Herbal and dietary supplement disclosure to health care providers by individuals with chronic conditions

J Altern Complement Med. 2008 Dec;14(10):1263-9. doi: 10.1089/acm.2008.0290.

Abstract

Background: Very little is known about herbal and dietary supplement disclosure in adults with chronic medical conditions, especially on a national level.

Objective: To examine herbal and dietary supplement disclosure to conventional health care providers by adults with chronic medical conditions.

Design: Data on herbal and dietary supplement use (N = 5456 users) in the previous year were used from the 2002 National Health Interview Survey. Bi-variable analyses compared characteristics between herbal and dietary supplement disclosers and nondisclosers. Multivariable logistic regression identified independent correlates of herbal and dietary supplement disclosure.

Results: Overall, only 33% of herbal and dietary supplement users reported disclosing use of herbal and dietary supplements to their conventional health care provider.
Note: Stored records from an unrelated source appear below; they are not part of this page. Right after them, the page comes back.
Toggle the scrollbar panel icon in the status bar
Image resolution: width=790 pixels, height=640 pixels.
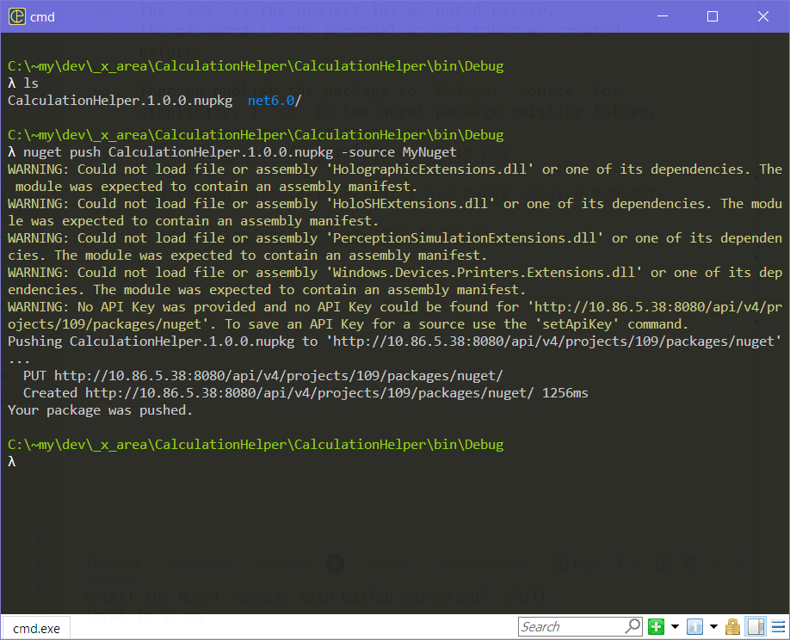755,627
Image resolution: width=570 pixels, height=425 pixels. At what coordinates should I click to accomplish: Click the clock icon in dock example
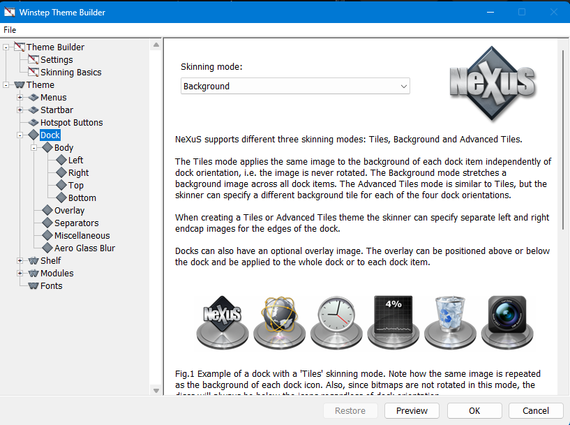[x=336, y=320]

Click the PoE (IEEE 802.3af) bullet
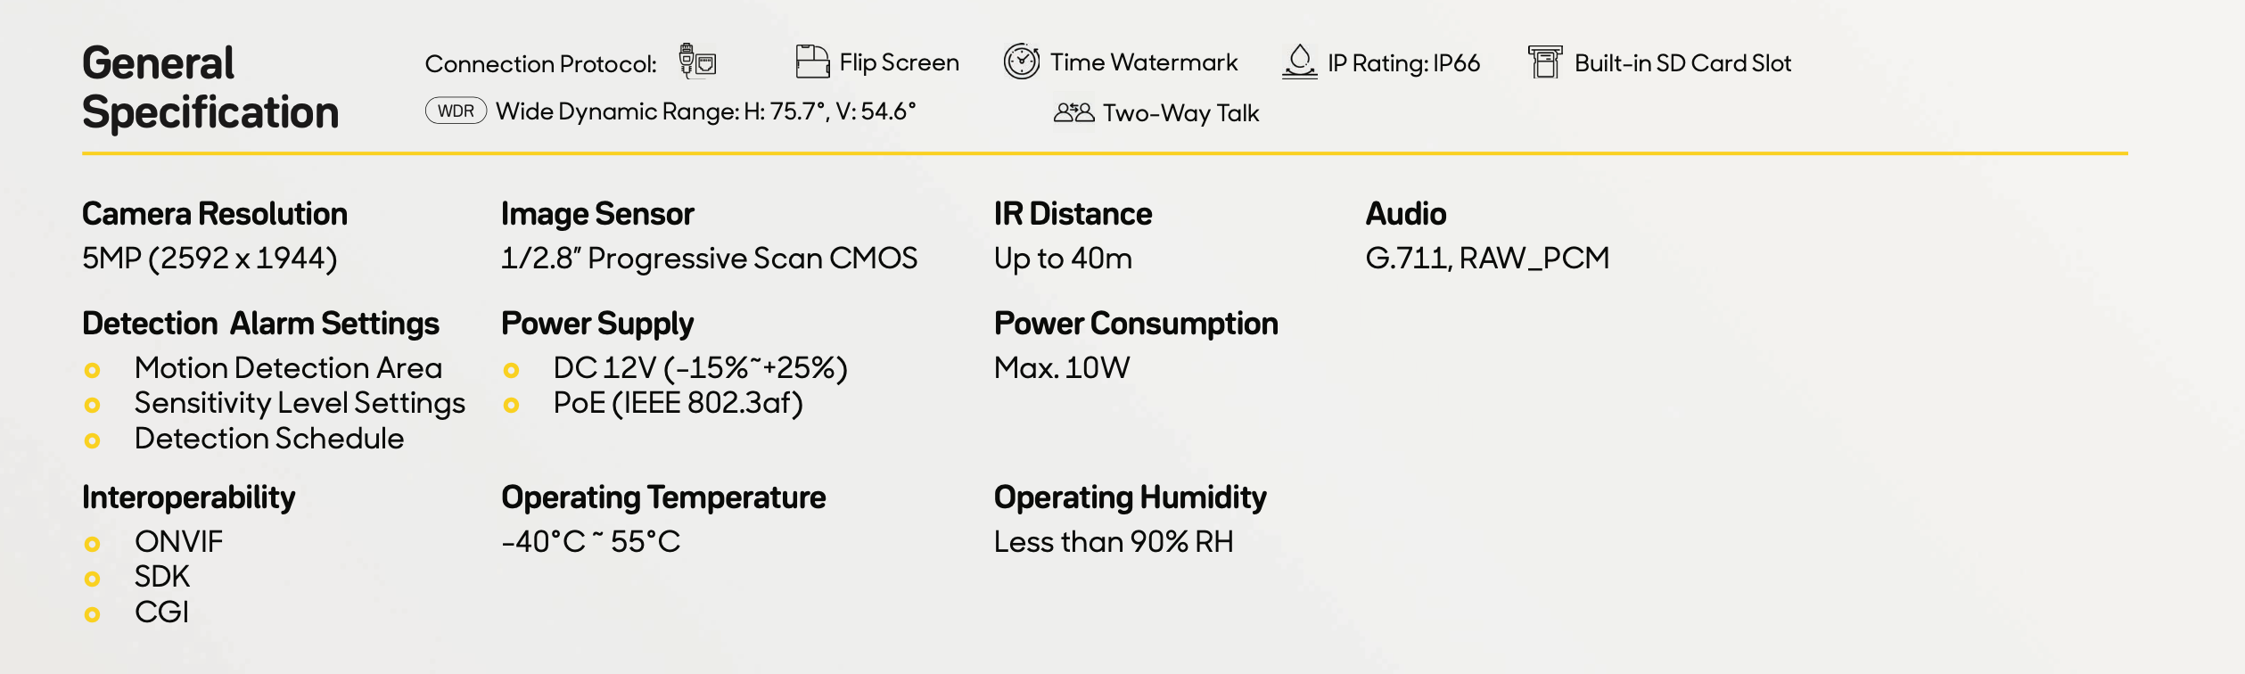coord(511,405)
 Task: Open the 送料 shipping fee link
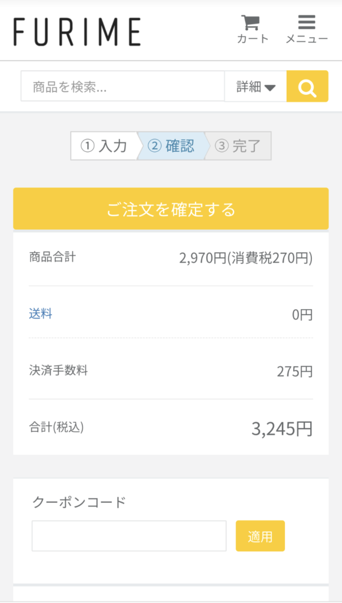tap(41, 314)
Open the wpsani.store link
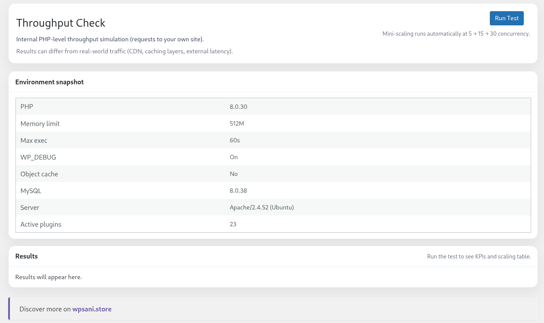Viewport: 544px width, 323px height. 92,309
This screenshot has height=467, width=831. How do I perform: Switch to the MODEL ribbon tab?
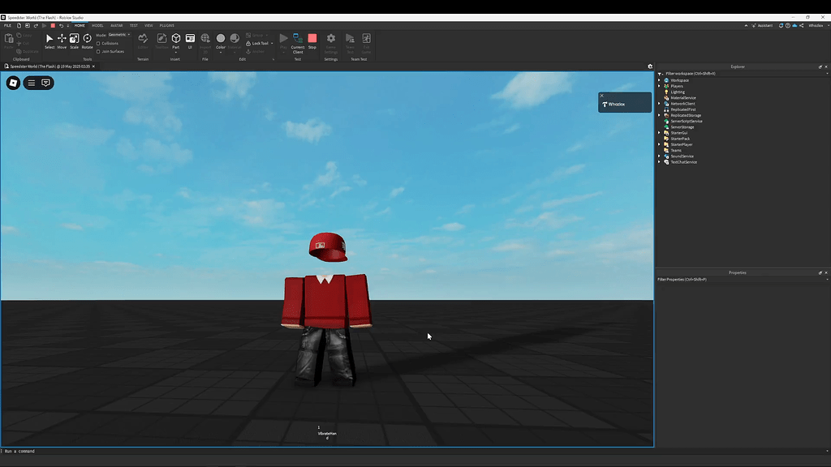pos(98,25)
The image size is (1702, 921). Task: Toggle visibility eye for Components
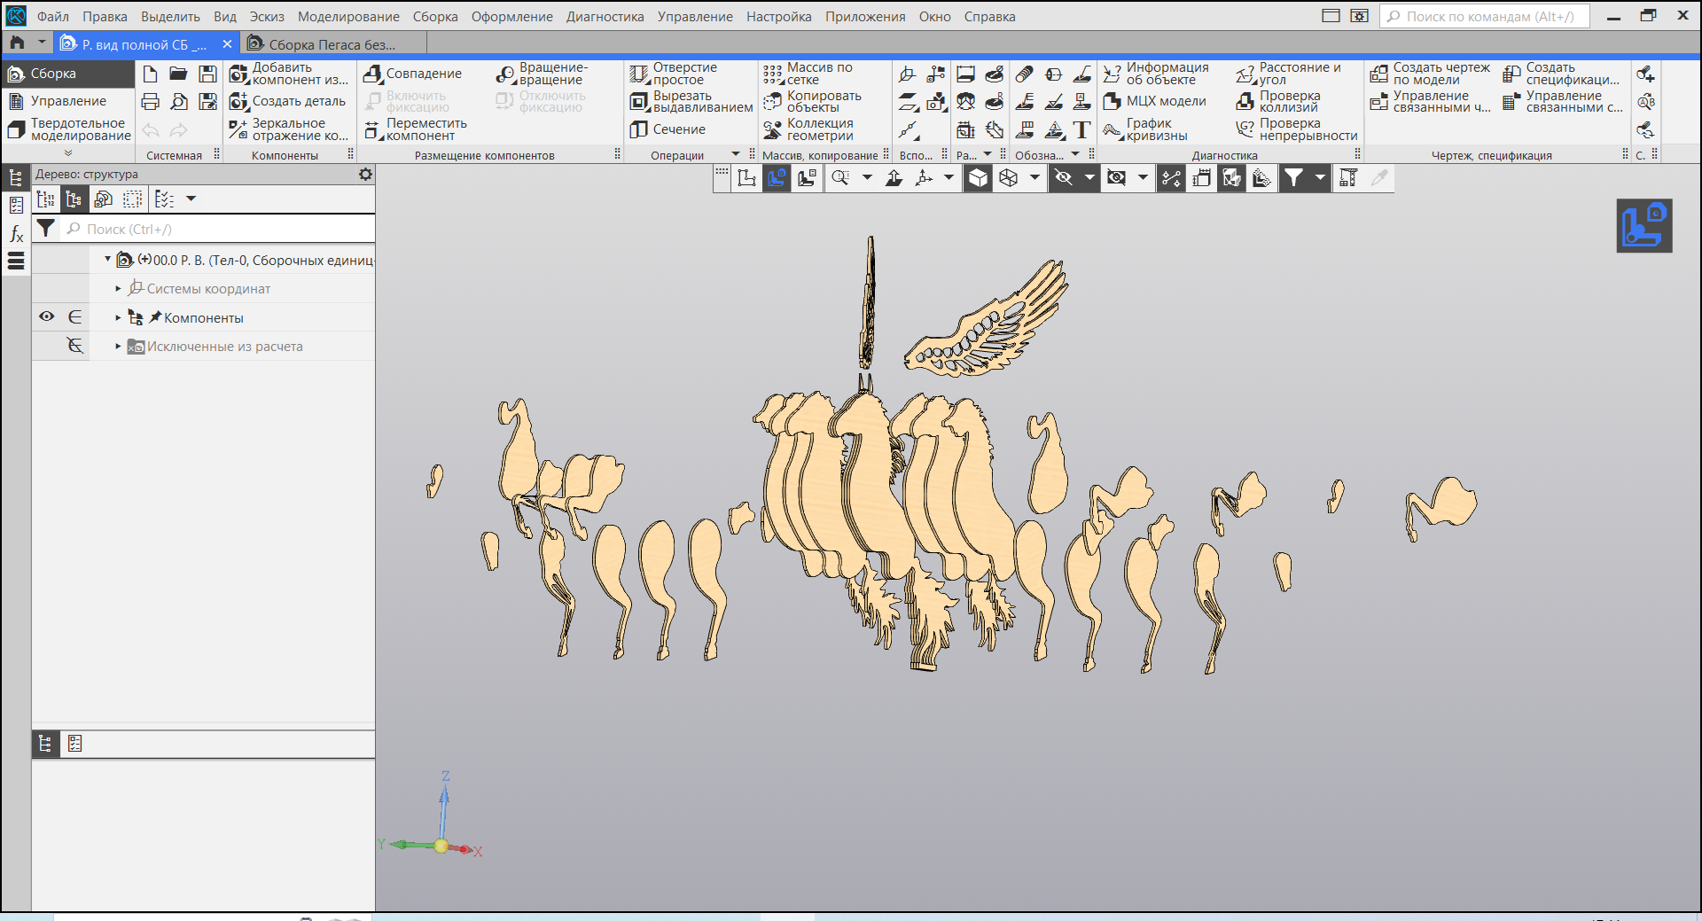(47, 316)
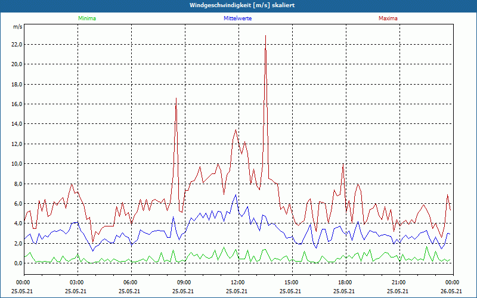
Task: Select the 21:00 time marker
Action: coord(399,283)
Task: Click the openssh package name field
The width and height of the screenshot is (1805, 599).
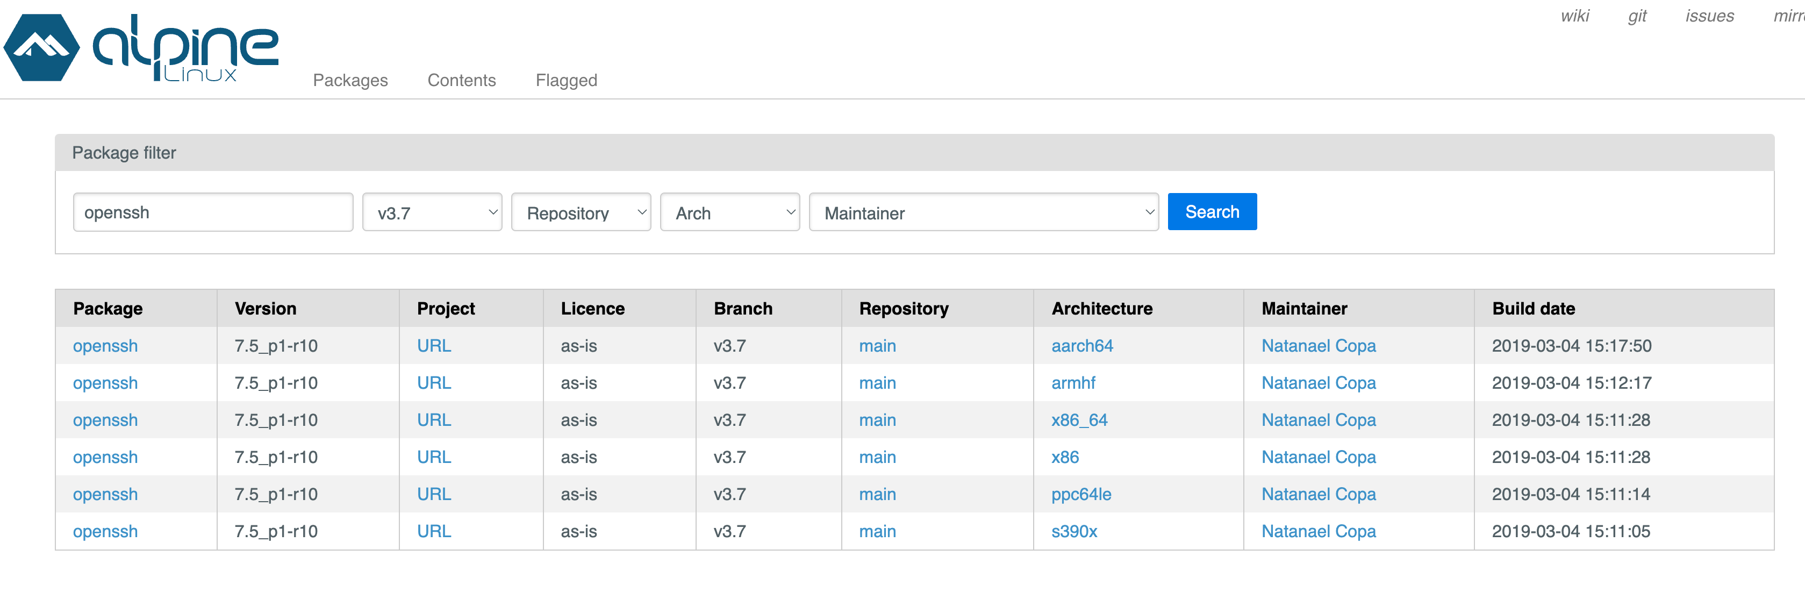Action: [x=212, y=212]
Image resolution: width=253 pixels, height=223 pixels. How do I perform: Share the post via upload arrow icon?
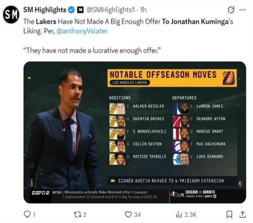242,214
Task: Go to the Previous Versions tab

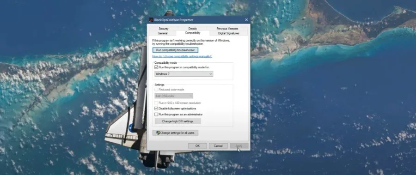Action: (227, 28)
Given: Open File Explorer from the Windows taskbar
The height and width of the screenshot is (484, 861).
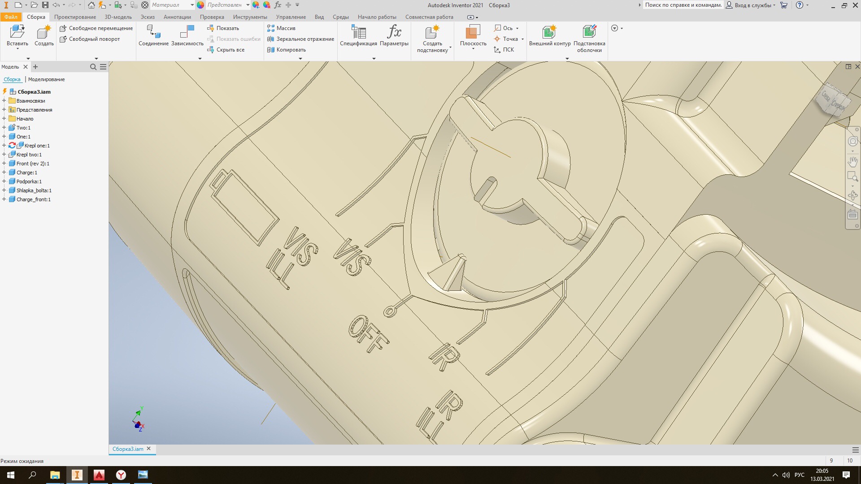Looking at the screenshot, I should [x=55, y=475].
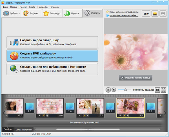
Task: Click the 16:9 aspect ratio button
Action: (x=146, y=14)
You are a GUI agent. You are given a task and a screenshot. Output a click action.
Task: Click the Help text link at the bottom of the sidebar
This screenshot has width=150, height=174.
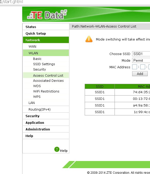coord(64,151)
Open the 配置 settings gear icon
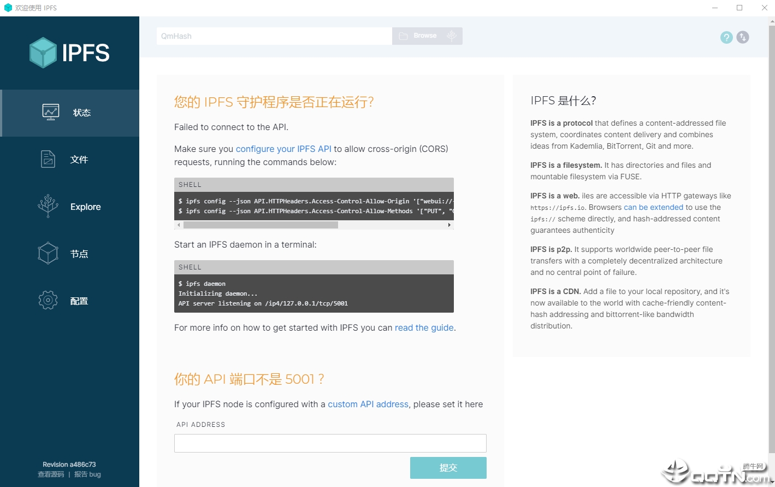Viewport: 775px width, 487px height. 48,300
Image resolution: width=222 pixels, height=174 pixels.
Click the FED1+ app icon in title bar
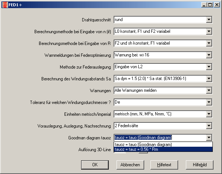click(x=4, y=4)

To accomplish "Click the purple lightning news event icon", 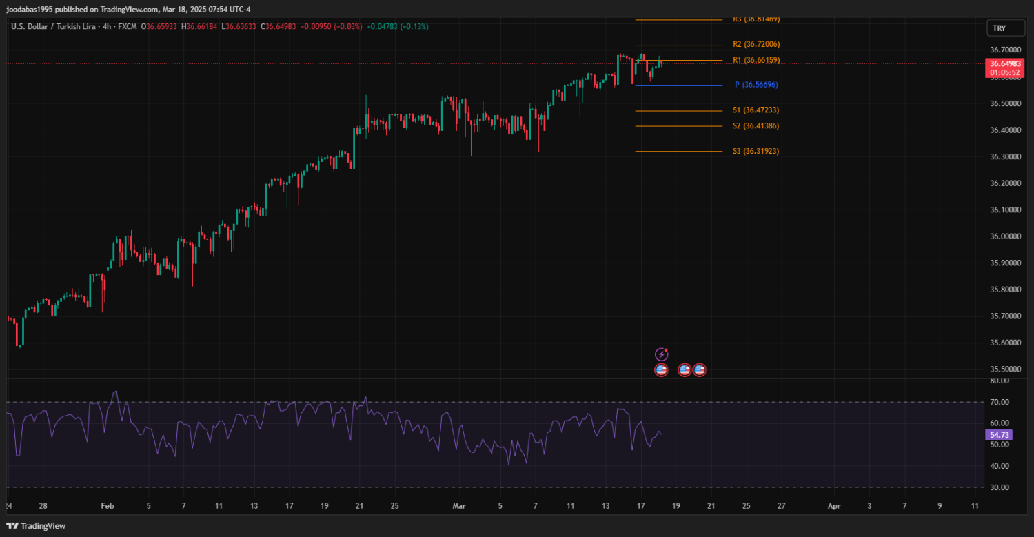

Among herbal and dietary supplement users with chronic conditions, less than 51% disclosed use to their conventional health care provider. Hispanic (adjusted odds ratio and 95% confidence interval = 0.70 [0.52, 0.94]) and Asian American (adjusted odds ratio and 95% confidence interval = 0.54 [0.33, 0.89]) adults were much less likely than non-Hispanic white Americans to disclose herbal and dietary supplement use. Having less than a high school education (adjusted odds ratio and 95% confidence interval = 0.61 [0.45, 0.82]) and not having insurance (adjusted odds ratio and 95% confidence interval = 0.77 [0.59, 1.00]) were associated with being less likely to disclose herbal and dietary supplement use.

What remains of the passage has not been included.